## Directions:
Reproduce each of the entries word for word, leaving out the pictures.

[Element lookup entries]

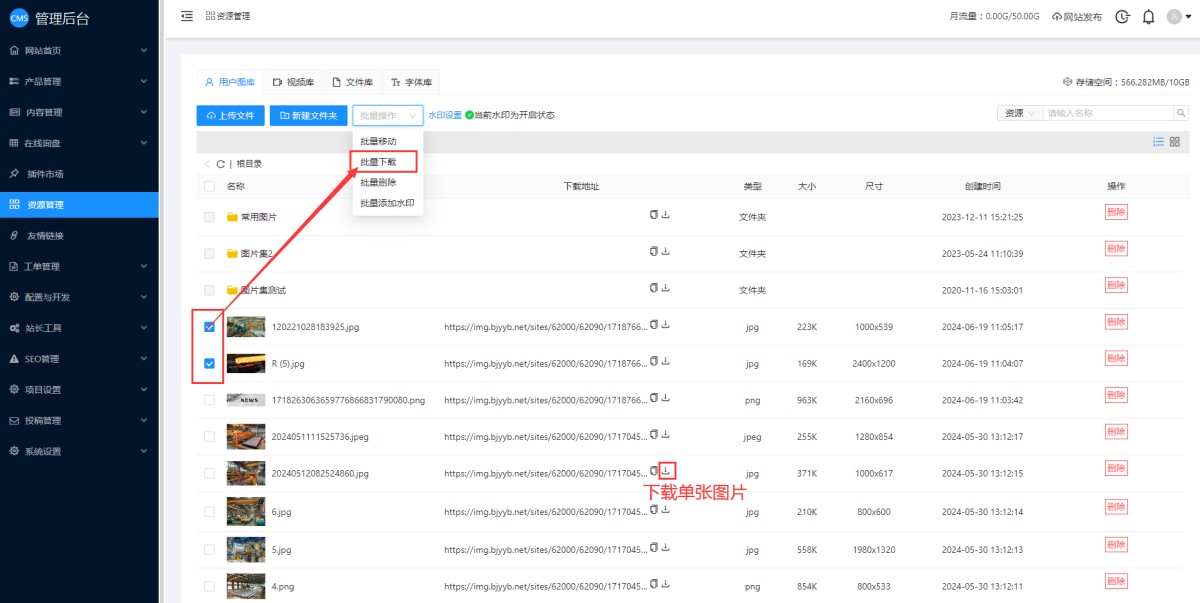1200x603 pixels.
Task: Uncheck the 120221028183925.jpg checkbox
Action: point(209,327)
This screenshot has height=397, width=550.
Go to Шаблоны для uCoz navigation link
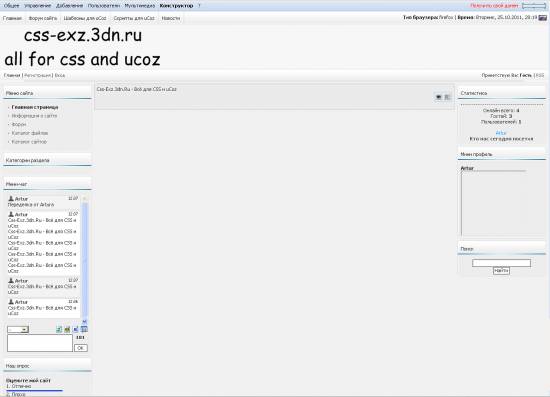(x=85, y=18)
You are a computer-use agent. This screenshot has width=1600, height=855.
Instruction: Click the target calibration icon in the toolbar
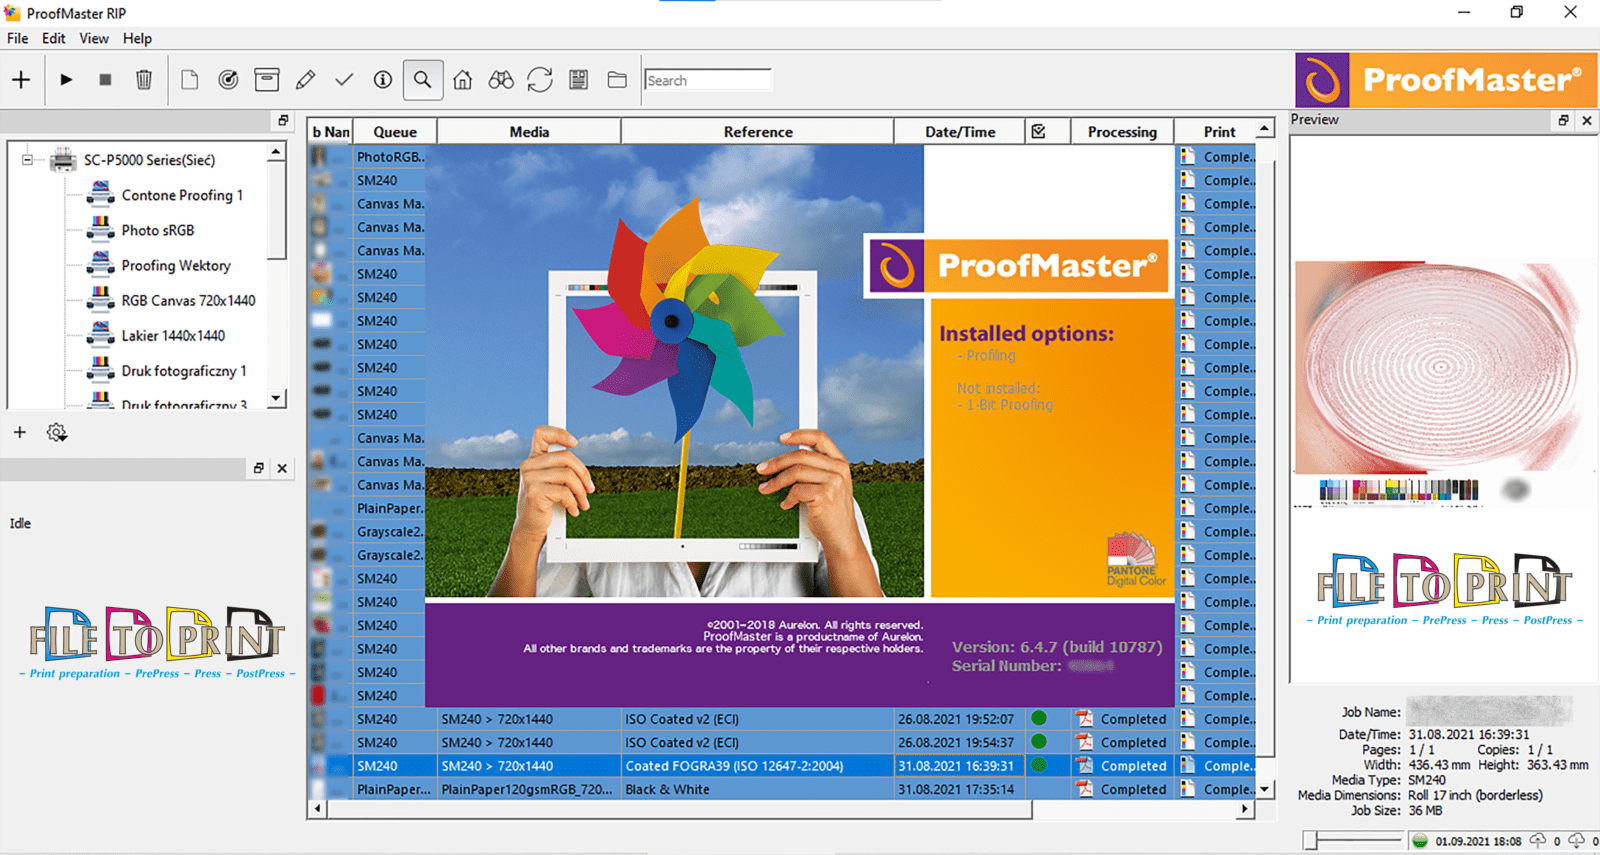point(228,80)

## The reply:
1200x603 pixels.
Task: Uncheck the 120221028183925.jpg checkbox
Action: point(209,327)
This screenshot has height=397, width=550.
Go to Шаблоны для uCoz navigation link
(x=85, y=18)
You are a computer-use agent. This screenshot has width=1600, height=855.
Instruction: Click the target calibration icon in the toolbar
point(228,80)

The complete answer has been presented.